Stated task
Rewrite the data below with each "GUI agent" replaced by "interface assistant", keeping everything else the same.
>> start
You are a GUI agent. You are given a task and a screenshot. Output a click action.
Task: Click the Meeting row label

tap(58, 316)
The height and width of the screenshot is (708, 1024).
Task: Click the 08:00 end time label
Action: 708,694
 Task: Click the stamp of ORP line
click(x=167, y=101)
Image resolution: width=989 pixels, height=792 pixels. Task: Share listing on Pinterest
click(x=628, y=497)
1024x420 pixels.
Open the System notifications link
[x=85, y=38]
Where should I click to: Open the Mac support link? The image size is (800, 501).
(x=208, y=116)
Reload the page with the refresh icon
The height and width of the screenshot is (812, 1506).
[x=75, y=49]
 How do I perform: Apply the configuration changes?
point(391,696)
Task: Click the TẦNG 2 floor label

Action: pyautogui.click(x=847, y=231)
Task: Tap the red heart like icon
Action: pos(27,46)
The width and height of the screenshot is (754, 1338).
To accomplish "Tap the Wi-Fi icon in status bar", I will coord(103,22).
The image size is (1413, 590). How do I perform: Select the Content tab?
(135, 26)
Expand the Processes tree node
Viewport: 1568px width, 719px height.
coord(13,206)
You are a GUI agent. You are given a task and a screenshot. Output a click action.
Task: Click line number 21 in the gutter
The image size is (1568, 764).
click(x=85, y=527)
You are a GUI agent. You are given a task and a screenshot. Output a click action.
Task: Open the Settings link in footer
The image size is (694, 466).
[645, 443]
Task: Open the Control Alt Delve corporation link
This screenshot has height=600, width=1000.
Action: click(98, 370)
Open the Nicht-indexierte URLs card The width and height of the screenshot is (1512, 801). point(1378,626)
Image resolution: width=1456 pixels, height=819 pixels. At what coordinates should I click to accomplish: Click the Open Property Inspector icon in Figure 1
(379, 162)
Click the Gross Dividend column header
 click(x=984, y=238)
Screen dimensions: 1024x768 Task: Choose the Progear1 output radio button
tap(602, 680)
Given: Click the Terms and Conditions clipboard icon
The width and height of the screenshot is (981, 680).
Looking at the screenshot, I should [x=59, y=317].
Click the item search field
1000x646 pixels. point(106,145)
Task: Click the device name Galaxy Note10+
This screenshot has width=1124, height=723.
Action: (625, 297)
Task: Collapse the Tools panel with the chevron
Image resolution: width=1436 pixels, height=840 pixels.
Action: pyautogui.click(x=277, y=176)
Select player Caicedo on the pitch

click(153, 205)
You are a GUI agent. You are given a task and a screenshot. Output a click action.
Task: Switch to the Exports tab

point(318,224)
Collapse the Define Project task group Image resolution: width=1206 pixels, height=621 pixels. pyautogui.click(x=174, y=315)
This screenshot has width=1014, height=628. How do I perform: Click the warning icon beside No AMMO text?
>> end
Worked solution
You are a interface assistant. You are given a task and a screenshot. Output a click action.
Task: Click the Meeting row label

tap(58, 316)
The height and width of the screenshot is (708, 1024).
Task: Click the 08:00 end time label
Action: 708,694
 Task: Click the stamp of ORP line
click(x=167, y=101)
Image resolution: width=989 pixels, height=792 pixels. Task: Share listing on Pinterest
click(x=628, y=497)
1024x420 pixels.
Open the System notifications link
[x=85, y=38]
Where should I click to: Open the Mac support link? The image size is (800, 501).
(x=208, y=116)
Reload the page with the refresh icon
The height and width of the screenshot is (812, 1506).
[x=75, y=49]
 How do I perform: Apply the configuration changes?
point(391,696)
Task: Click the TẦNG 2 floor label

Action: pyautogui.click(x=847, y=231)
Task: Tap the red heart like icon
Action: pos(27,46)
The width and height of the screenshot is (754, 1338).
To accomplish "Tap the Wi-Fi icon in status bar", I will coord(103,22).
The image size is (1413, 590). How do I perform: Select the Content tab?
(135, 26)
Expand the Processes tree node
Viewport: 1568px width, 719px height.
coord(13,206)
You are a interface assistant. You are given a task and a screenshot. Output a click action.
Task: Click line number 21 in the gutter
The image size is (1568, 764).
click(x=85, y=527)
You are a interface assistant. You are given a task and a screenshot. Output a click action.
Task: Open the Settings link in footer
The image size is (694, 466).
[645, 443]
Task: Open the Control Alt Delve corporation link
This screenshot has height=600, width=1000.
Action: click(98, 370)
Open the Nicht-indexierte URLs card The width and height of the screenshot is (1512, 801). point(1378,626)
Image resolution: width=1456 pixels, height=819 pixels. At what coordinates should I click to accomplish: Click the Open Property Inspector icon in Figure 1
(379, 162)
Click the Gross Dividend column header
 click(x=984, y=238)
Screen dimensions: 1024x768 Task: Choose the Progear1 output radio button
tap(602, 680)
Given: Click the Terms and Conditions clipboard icon
The width and height of the screenshot is (981, 680).
Looking at the screenshot, I should [x=59, y=317].
Click the item search field
1000x646 pixels. point(106,145)
Task: Click the device name Galaxy Note10+
This screenshot has width=1124, height=723.
Action: (625, 297)
Task: Collapse the Tools panel with the chevron
Image resolution: width=1436 pixels, height=840 pixels.
Action: pyautogui.click(x=277, y=176)
Select player Caicedo on the pitch

click(153, 205)
You are a interface assistant. You are given a task and a screenshot. Output a click action.
Task: Switch to the Exports tab

point(318,224)
Collapse the Define Project task group Image resolution: width=1206 pixels, height=621 pixels. pyautogui.click(x=174, y=315)
This screenshot has width=1014, height=628. How do I perform: Click the warning icon beside No AMMO text?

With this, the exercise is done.